Stored data entries:
•••••
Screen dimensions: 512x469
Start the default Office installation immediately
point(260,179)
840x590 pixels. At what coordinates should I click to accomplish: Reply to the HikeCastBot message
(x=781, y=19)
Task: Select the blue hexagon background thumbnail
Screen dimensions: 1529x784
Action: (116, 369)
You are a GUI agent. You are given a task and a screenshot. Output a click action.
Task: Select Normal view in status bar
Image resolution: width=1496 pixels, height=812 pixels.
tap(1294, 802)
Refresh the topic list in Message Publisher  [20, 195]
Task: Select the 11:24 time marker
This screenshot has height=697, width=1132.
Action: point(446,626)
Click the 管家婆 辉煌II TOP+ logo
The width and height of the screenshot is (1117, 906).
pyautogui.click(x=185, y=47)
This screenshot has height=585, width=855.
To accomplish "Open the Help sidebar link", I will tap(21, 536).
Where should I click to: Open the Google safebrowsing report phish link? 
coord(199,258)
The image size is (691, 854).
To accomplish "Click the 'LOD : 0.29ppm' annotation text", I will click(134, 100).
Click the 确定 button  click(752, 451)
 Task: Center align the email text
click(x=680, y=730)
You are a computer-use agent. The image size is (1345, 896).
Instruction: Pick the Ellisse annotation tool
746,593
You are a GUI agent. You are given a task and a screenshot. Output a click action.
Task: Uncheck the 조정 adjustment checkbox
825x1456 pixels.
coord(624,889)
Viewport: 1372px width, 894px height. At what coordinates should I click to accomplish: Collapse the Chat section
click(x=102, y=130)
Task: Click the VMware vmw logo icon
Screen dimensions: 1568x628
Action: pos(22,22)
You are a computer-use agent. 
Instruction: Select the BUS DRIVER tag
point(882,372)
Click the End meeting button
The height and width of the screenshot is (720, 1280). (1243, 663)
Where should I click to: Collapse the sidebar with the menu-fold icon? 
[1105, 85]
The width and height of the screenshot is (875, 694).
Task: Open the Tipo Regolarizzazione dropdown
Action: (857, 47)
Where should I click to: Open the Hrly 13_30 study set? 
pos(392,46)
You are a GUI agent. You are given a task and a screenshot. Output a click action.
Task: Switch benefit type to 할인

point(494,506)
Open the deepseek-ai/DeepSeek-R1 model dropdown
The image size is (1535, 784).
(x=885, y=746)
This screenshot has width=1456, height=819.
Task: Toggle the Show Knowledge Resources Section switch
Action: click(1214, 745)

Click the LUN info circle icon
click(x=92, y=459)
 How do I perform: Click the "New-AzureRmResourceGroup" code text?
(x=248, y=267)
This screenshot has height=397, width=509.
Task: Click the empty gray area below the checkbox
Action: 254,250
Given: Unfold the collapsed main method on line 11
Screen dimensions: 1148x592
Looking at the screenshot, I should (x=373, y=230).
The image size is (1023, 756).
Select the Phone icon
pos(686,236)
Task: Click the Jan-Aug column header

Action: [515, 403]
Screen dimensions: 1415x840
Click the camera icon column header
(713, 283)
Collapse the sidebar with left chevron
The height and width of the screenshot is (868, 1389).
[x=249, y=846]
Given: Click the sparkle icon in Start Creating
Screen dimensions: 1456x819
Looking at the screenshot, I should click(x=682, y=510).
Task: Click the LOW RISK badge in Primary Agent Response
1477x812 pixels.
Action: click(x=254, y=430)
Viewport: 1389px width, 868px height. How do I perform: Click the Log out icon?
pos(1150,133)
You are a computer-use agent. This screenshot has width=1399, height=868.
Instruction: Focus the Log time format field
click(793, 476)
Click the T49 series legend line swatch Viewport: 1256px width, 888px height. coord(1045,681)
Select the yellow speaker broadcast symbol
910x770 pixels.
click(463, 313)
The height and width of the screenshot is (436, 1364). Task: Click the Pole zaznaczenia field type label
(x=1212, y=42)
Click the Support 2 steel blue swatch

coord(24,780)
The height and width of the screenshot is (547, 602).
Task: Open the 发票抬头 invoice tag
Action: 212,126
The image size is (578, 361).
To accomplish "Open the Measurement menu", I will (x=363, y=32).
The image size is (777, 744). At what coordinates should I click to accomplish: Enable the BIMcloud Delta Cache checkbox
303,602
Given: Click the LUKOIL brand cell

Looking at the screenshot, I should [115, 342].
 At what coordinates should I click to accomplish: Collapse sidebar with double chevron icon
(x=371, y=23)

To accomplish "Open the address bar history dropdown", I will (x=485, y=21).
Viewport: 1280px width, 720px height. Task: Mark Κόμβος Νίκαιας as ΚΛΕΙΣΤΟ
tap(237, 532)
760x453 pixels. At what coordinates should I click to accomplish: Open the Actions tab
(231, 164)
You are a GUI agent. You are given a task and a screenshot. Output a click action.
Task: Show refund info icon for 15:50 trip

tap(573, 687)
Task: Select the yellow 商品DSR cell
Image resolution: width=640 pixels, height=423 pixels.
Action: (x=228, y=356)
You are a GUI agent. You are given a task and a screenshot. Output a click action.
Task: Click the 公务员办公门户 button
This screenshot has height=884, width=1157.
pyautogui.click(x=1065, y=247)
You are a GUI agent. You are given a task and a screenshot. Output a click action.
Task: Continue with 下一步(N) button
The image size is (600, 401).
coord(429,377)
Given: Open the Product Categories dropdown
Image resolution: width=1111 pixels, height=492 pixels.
•••••
### Task statement
Transcribe the lines of the listing word for word, from the line containing "double chevron icon" through the end of the listing.

### Exercise answer
 At what coordinates should I click to accomplish: Collapse sidebar with double chevron icon
(x=371, y=23)

To accomplish "Open the address bar history dropdown", I will (x=485, y=21).
Viewport: 1280px width, 720px height. Task: Mark Κόμβος Νίκαιας as ΚΛΕΙΣΤΟ
tap(237, 532)
760x453 pixels. At what coordinates should I click to accomplish: Open the Actions tab
(231, 164)
You are a GUI agent. You are given a task and a screenshot. Output a click action.
Task: Show refund info icon for 15:50 trip

tap(573, 687)
Task: Select the yellow 商品DSR cell
Image resolution: width=640 pixels, height=423 pixels.
Action: (x=228, y=356)
You are a GUI agent. You are given a task and a screenshot. Output a click action.
Task: Click the 公务员办公门户 button
This screenshot has height=884, width=1157.
pyautogui.click(x=1065, y=247)
You are a GUI agent. You are given a task and a screenshot. Output a click action.
Task: Continue with 下一步(N) button
The image size is (600, 401).
coord(429,377)
Given: Open the Product Categories dropdown
Image resolution: width=1111 pixels, height=492 pixels.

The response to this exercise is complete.